Work request: Go through the records and copy each line where the word "Given" occurs.

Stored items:

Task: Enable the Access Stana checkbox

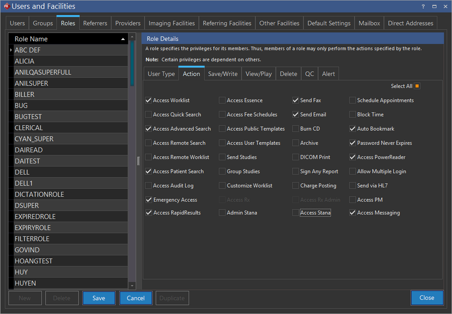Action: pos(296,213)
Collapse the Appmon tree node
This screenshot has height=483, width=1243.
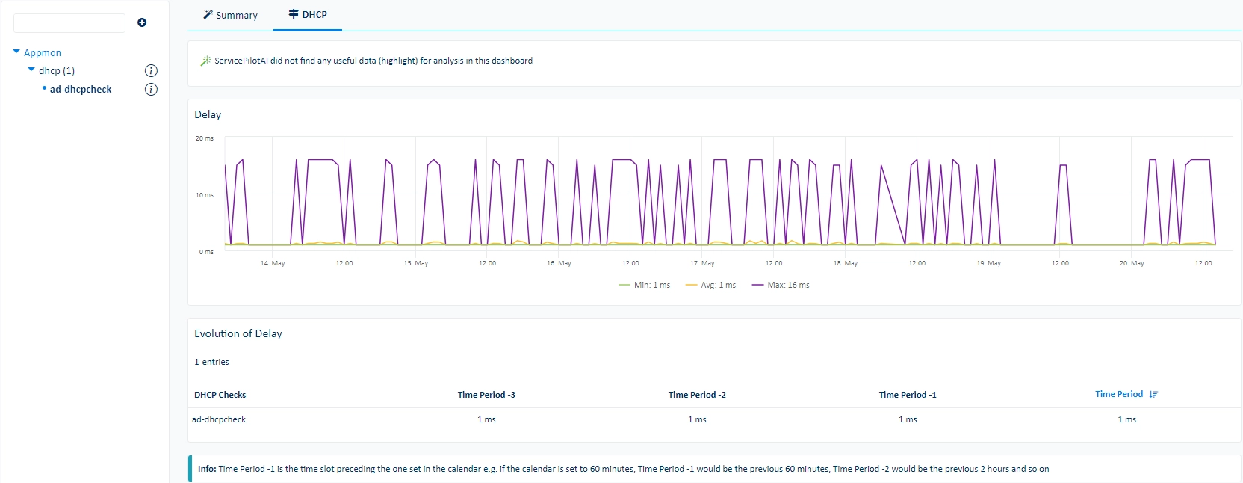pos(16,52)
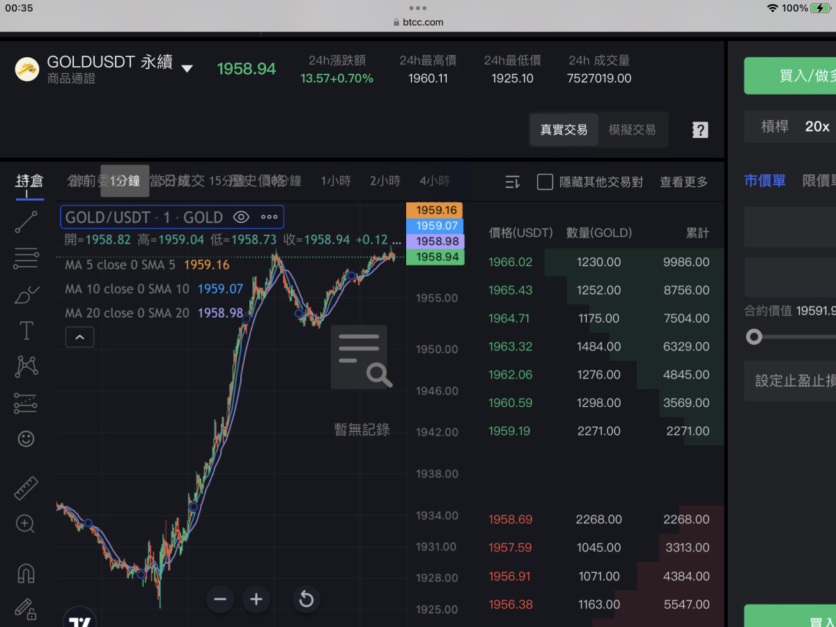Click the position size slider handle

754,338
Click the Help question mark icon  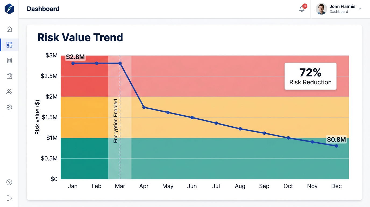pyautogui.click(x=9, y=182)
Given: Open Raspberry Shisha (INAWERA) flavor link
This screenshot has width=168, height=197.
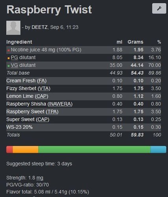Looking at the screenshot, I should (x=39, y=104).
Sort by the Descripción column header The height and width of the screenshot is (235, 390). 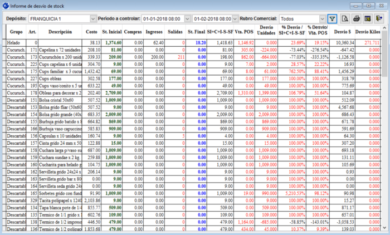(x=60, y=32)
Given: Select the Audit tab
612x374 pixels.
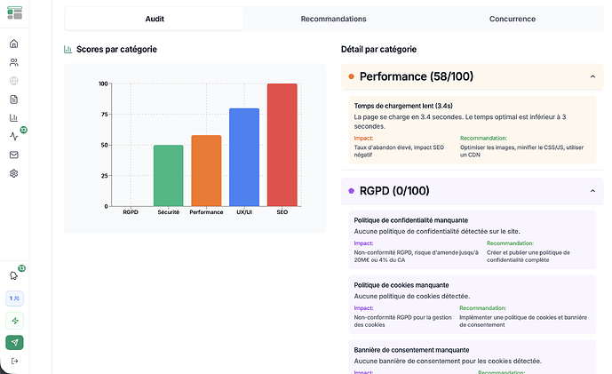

Task response:
Given: Open Raspberry Shisha (INAWERA) flavor link
Given: Select the Audit tab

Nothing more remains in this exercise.